Betting and Gaming Council
Proposed betting tax in the UK could wipe out 3,400 bookies and 25,000 jobs, new analysis warns
Reading Time: 2 minutes
Proposals to significantly increase the tax rate on gaming machines could have dire consequences, threatening the existence of 3,400 betting shops and putting 25,000 jobs at risk, as highlighted by industry research.
According to findings from the Betting and Gaming Council, a recent report submitted to the Treasury by a think tank suggests raising the Machine Games Duty (MGD) from 20% to 50%, which could devastate high streets across Britain. Currently, there are about 5,800 betting shops in the UK, which not only support 42,000 jobs but also contribute £140 million annually to horse racing.

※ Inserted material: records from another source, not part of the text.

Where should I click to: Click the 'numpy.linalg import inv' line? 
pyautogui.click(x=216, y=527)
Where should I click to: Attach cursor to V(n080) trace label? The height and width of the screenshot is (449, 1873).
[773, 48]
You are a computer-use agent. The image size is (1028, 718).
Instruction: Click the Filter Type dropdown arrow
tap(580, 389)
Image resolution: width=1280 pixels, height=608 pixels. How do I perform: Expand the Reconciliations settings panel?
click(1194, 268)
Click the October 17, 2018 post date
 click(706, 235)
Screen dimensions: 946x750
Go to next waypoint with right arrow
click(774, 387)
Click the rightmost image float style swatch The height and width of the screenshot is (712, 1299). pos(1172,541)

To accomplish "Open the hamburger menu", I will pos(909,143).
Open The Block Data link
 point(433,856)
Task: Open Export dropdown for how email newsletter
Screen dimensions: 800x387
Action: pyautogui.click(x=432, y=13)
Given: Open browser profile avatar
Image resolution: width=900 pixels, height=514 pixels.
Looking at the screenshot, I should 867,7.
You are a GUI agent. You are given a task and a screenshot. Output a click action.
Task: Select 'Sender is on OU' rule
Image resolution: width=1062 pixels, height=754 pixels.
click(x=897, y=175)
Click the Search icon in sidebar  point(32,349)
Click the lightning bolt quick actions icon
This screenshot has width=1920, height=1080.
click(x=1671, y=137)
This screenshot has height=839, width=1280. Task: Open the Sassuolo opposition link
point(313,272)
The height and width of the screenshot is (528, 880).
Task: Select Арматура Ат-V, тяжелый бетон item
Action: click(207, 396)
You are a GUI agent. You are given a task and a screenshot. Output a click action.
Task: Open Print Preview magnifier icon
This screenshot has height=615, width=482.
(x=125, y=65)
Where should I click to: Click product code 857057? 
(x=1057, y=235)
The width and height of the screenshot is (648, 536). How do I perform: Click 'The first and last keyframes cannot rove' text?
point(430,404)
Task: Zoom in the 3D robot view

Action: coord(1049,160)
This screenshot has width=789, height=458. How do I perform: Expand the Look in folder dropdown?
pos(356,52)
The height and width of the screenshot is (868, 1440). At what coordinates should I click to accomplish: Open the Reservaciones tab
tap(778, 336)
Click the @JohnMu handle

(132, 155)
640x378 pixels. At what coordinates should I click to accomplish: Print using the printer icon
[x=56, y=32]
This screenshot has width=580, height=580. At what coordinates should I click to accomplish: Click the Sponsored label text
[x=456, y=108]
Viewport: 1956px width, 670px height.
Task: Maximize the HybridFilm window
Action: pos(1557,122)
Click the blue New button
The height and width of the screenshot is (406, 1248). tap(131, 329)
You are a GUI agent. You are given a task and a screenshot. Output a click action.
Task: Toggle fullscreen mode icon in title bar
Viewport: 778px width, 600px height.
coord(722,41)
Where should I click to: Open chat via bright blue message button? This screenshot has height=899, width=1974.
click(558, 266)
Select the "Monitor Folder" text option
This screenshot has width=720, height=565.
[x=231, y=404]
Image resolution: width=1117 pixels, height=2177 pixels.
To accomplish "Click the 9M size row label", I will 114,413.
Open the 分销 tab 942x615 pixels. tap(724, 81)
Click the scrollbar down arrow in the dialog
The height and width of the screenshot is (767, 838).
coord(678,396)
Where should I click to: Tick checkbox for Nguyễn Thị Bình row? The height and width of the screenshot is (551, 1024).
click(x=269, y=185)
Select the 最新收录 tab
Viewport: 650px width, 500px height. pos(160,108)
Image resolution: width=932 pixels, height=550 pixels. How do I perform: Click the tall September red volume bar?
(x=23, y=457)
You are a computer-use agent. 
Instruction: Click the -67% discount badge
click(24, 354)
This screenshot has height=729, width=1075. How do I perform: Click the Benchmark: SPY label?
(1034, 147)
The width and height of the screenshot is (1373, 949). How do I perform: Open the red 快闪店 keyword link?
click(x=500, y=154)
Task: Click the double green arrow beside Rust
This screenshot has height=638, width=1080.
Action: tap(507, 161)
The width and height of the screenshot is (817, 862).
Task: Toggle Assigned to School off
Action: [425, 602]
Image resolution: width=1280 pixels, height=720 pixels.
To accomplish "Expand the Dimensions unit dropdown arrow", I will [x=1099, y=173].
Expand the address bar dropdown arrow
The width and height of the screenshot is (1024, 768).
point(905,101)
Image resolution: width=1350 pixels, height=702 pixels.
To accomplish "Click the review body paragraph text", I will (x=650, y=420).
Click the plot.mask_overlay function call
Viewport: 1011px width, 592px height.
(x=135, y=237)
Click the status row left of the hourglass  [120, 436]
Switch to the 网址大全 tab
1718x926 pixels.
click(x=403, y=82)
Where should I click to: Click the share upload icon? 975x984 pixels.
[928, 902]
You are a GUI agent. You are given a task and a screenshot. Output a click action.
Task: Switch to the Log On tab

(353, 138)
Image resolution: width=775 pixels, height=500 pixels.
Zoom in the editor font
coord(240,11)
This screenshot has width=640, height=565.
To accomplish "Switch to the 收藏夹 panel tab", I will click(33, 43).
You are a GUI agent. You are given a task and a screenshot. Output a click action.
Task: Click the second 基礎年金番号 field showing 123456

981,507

This sector pays approximately £1 billion in direct taxes to the Treasury and another £60 million in business rates to local councils. Under the proposed increase from the Institute for Public Policy Research (IPPR), with each bookmaker restricted to four gaming machines, we could see the closure of 3,400 shops. This could lead to the loss of 25,000 jobs and a reduction of £84 million in essential funding for horse racing, further straining already beleaguered high streets.
This warning comes in the context of campaigns from anti-gambling organizations urging Chancellor Rachel Reeves to elevate taxes on regulated betting and gaming as a means to help bridge a £30 billion shortfall in public finances.
BGC Chief Executive Grainne Hurst said: “Any increase in betting and gaming taxes on any part of the industry would hammer ordinary punters while threatening British jobs, high streets and the future of horse racing.
“The figures for Machine Games Duty speak for themselves – thousands of shop closures, tens of thousands of job losses, and an £84 million hit to horse racing. This isn’t a small tweak to the tax system – it’s an act of economic vandalism against communities, workers and Britain’s second most popular spectator sport.
“These proposals risk achieving the exact opposite of what the Treasury intends – lower tax receipts, fewer jobs and more punters turning to unsafe, unregulated black market gambling.
“Britain’s betting and gaming sector is one of the most highly regulated in the world, supporting jobs, investment and sport across the UK.
“We urge the Government to resist short-term tax raids that would cause long-term damage – to jobs, to the economy, and to the future of British sport.”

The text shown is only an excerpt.